**GOAL OF THE EXERCISE**
Gather every line of the records below that contains the string "Viewport", and copy each of those lines in full.

**DATA SUPPLIED**
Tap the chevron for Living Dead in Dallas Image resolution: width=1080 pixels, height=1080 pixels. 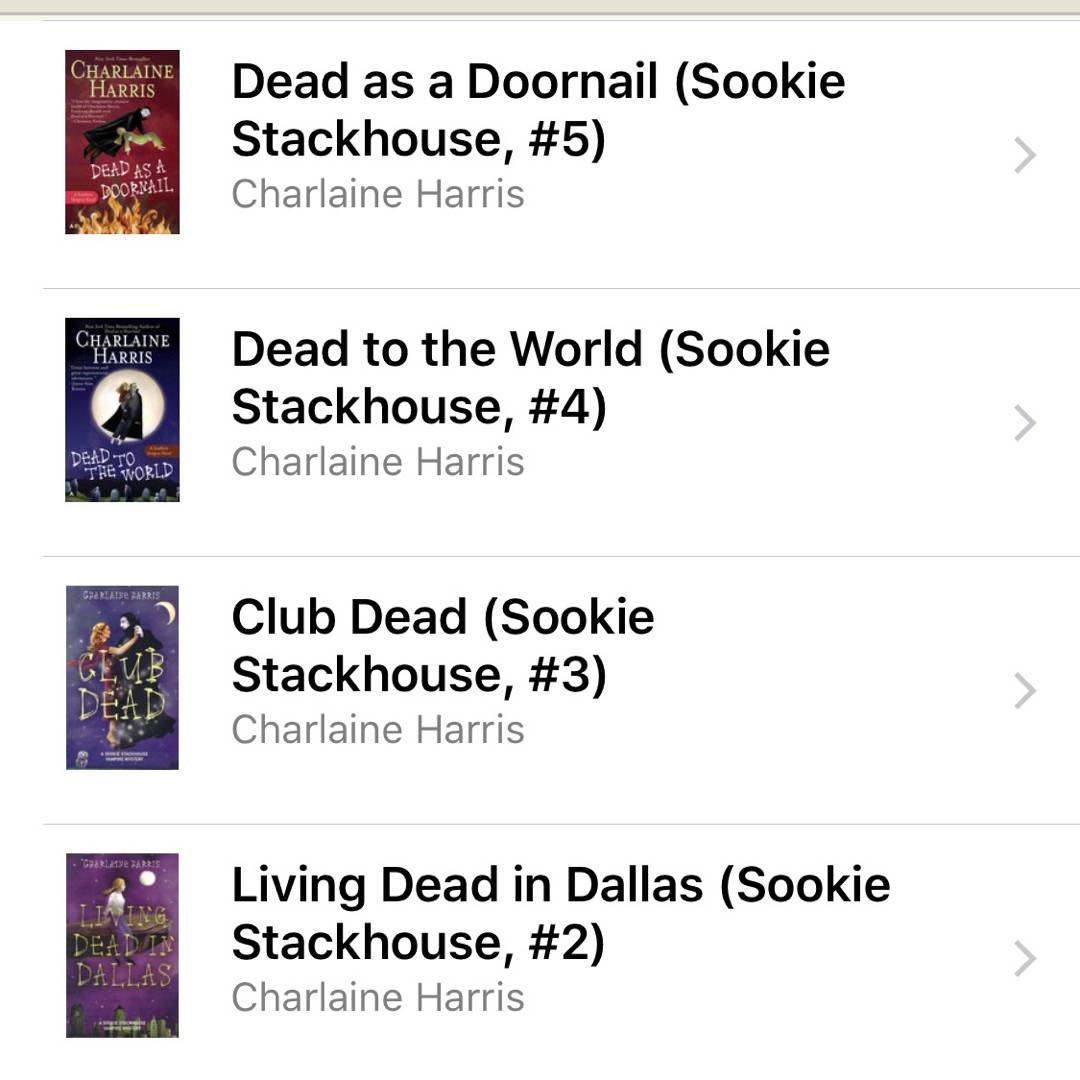tap(1024, 959)
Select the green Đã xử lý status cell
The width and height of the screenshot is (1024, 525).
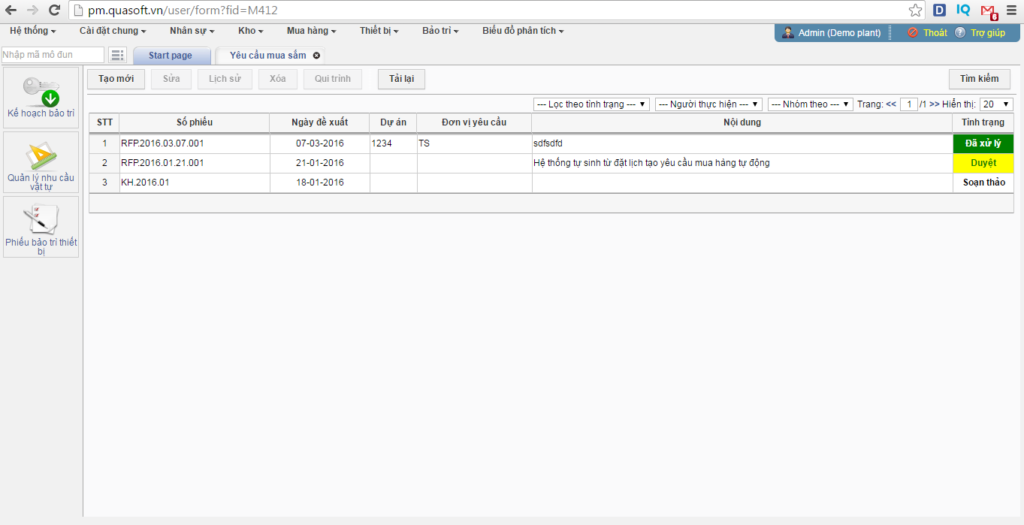984,144
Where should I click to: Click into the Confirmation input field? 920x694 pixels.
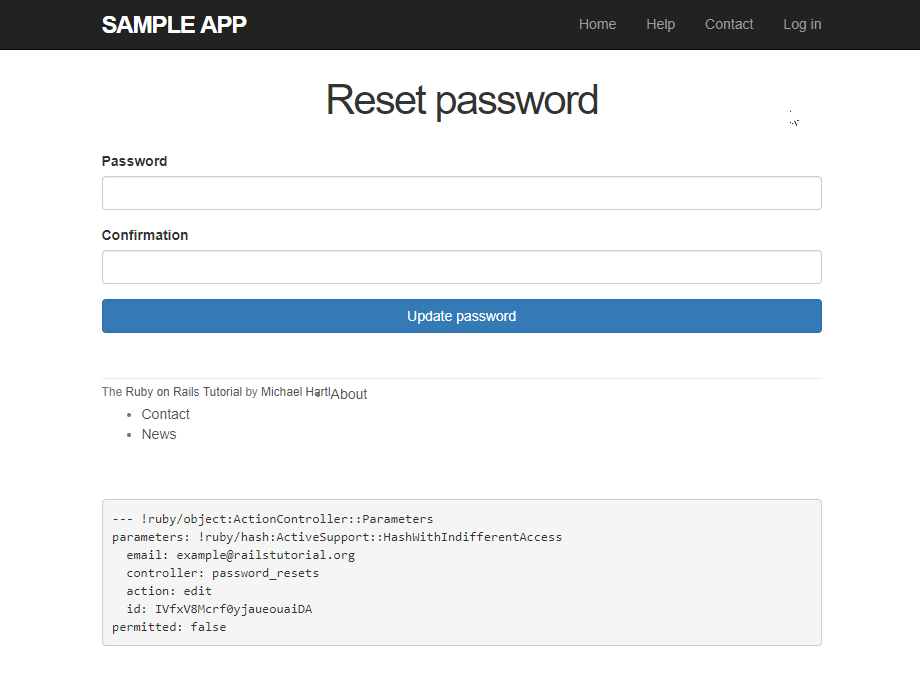[461, 267]
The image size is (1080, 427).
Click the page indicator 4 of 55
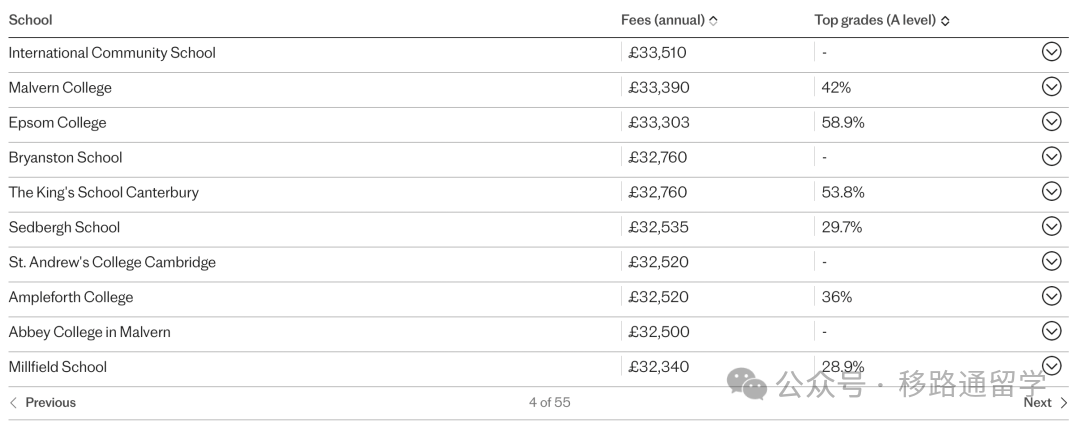point(550,402)
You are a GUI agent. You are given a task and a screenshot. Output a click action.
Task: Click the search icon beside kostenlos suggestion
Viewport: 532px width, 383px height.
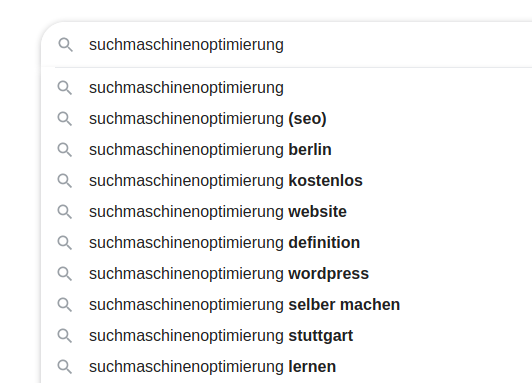[64, 181]
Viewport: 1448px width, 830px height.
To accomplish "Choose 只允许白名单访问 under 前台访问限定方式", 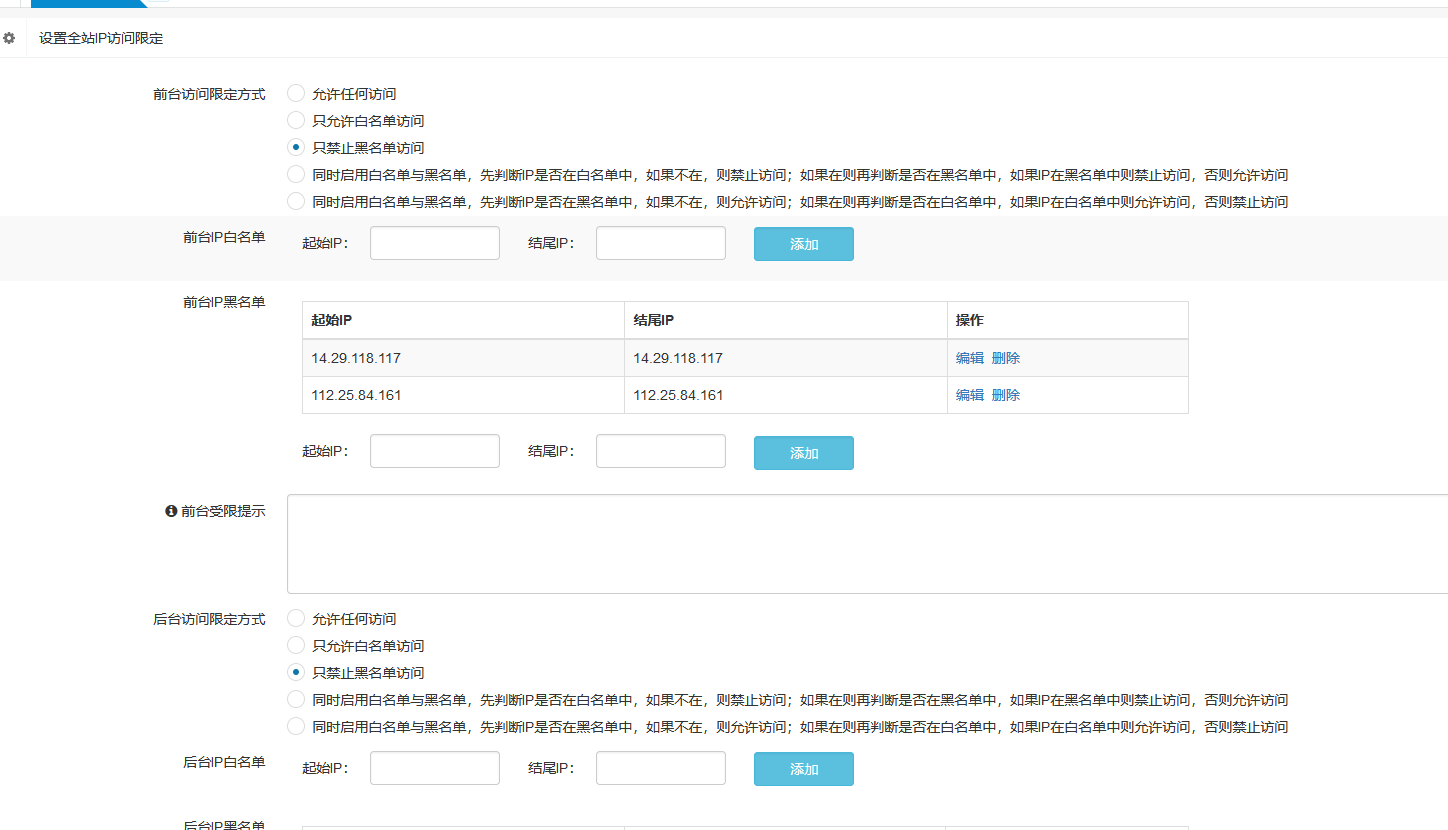I will [296, 120].
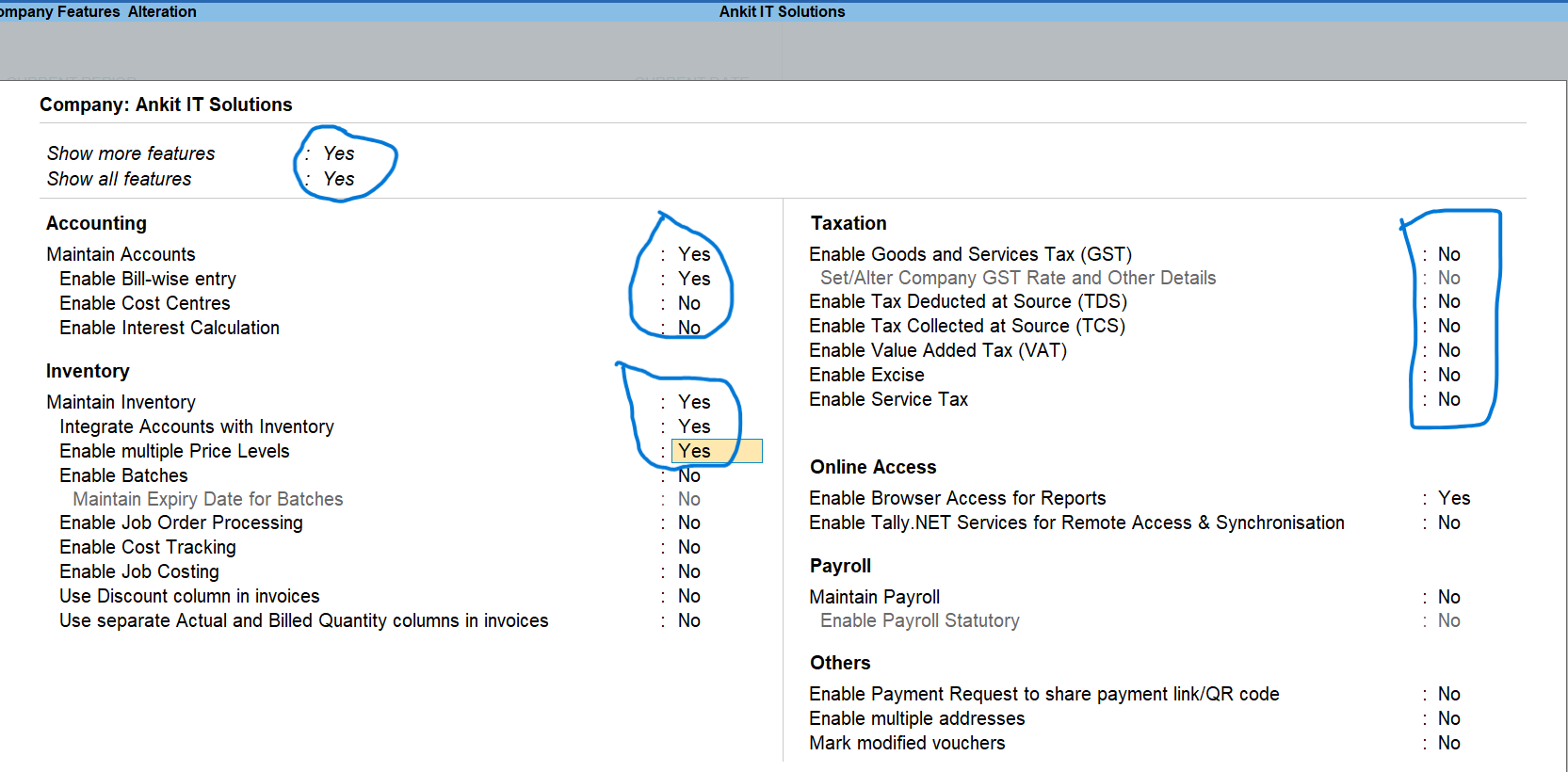Change the Enable Bill-wise entry Yes value
This screenshot has width=1568, height=772.
[x=694, y=279]
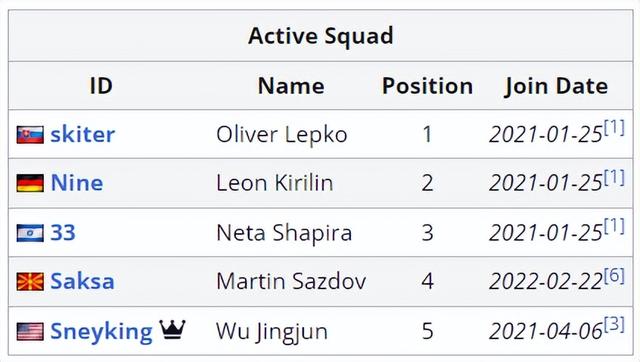Open the Nine player link

[77, 183]

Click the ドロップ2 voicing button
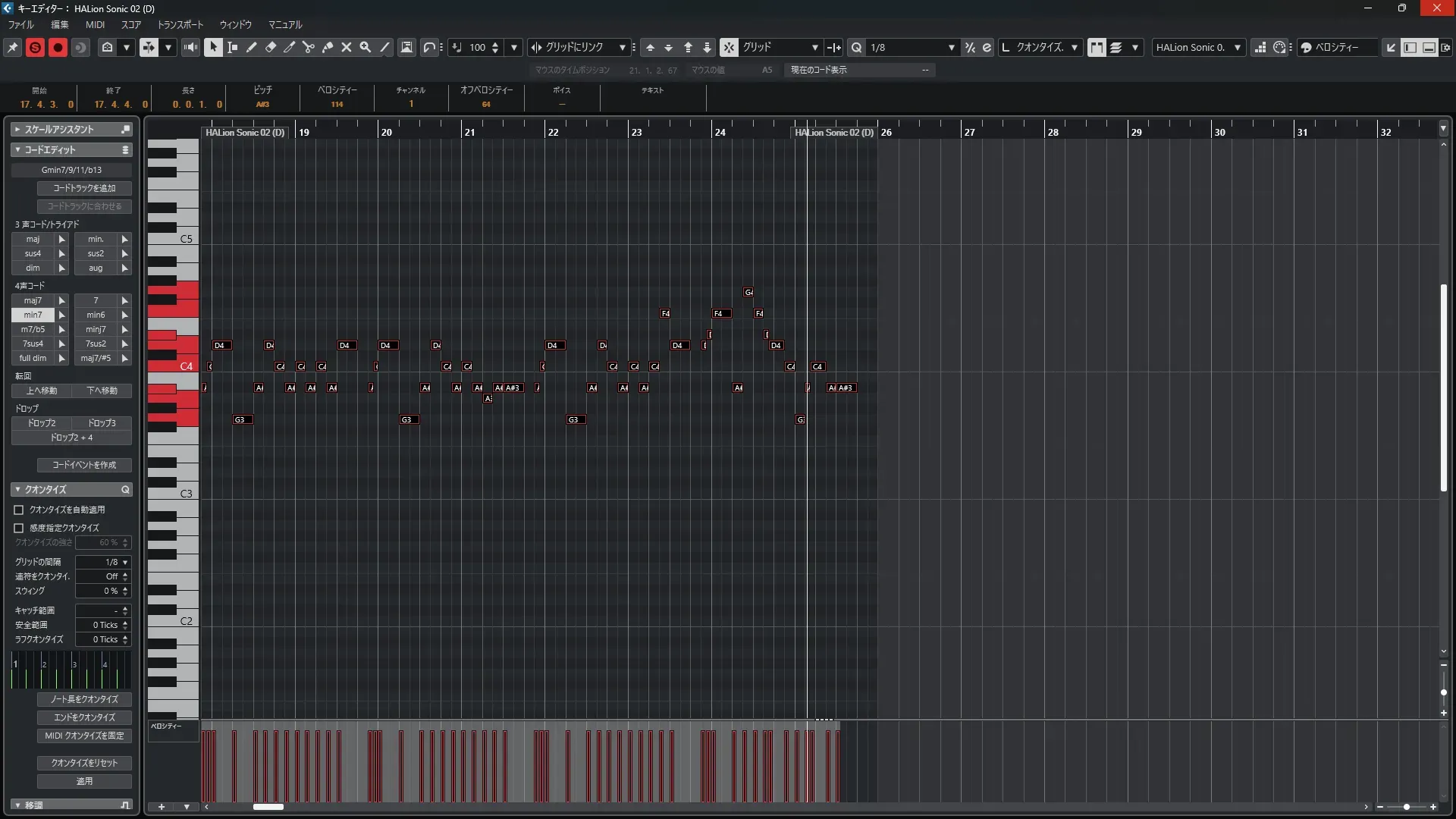pyautogui.click(x=42, y=423)
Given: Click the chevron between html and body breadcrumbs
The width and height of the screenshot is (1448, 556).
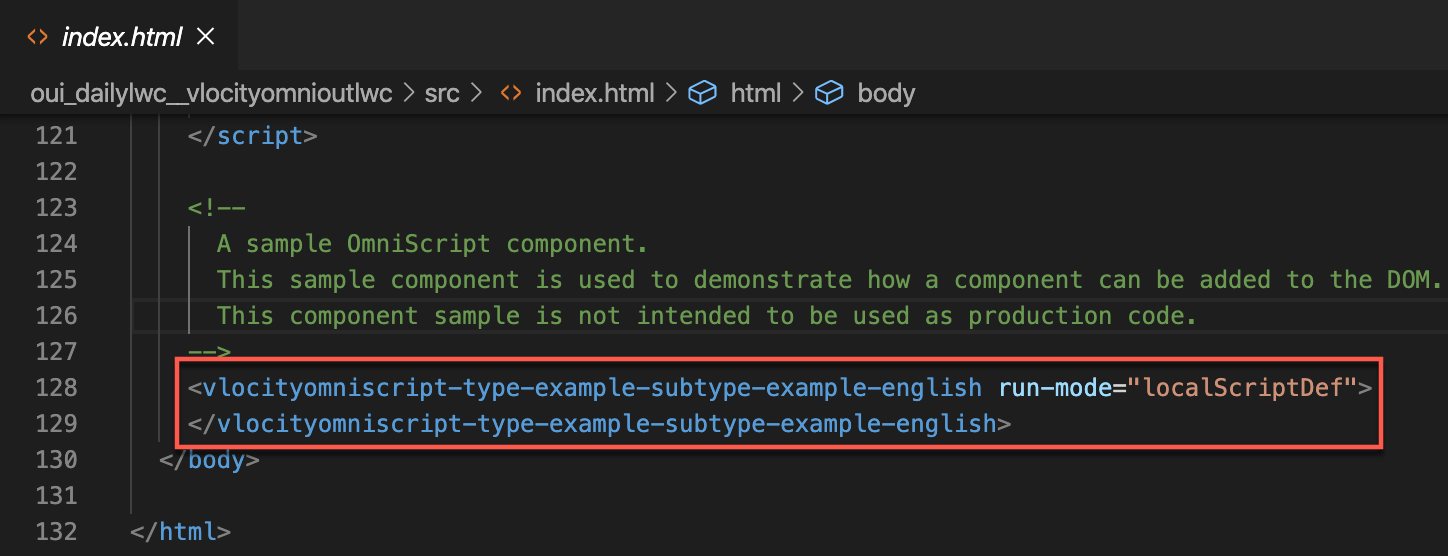Looking at the screenshot, I should (798, 93).
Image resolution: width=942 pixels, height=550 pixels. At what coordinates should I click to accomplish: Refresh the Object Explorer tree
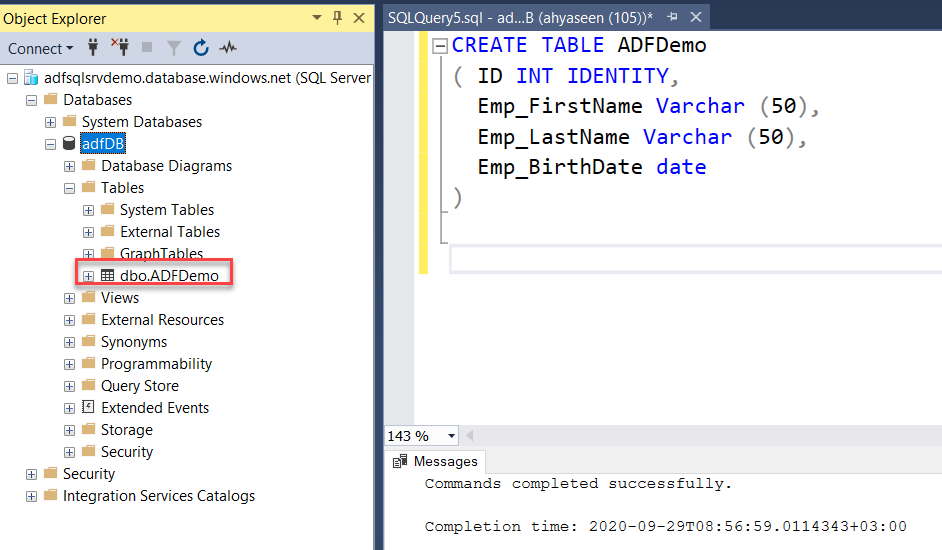point(201,47)
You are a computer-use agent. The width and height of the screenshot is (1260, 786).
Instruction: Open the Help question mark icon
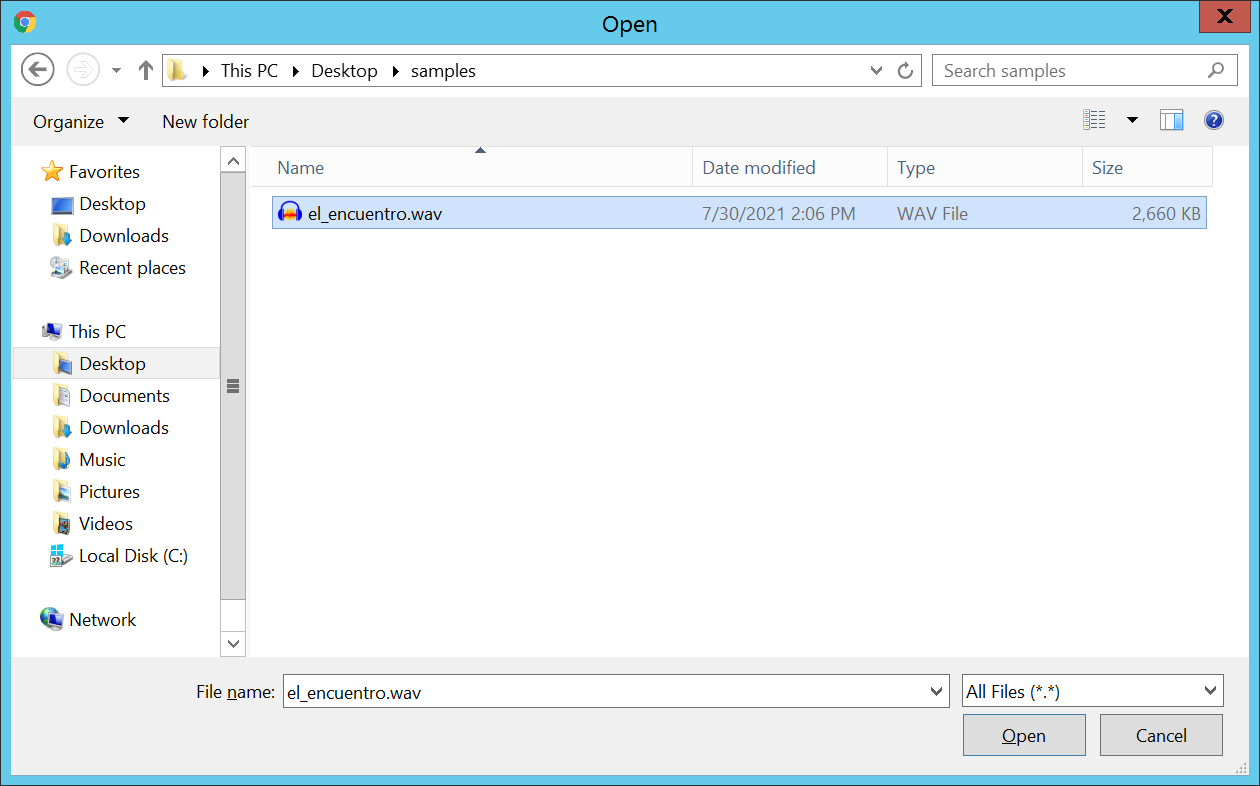(1213, 120)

**TASK ANSWER**
Viewport: 532px width, 383px height.
Viewport: 1448px width, 830px height.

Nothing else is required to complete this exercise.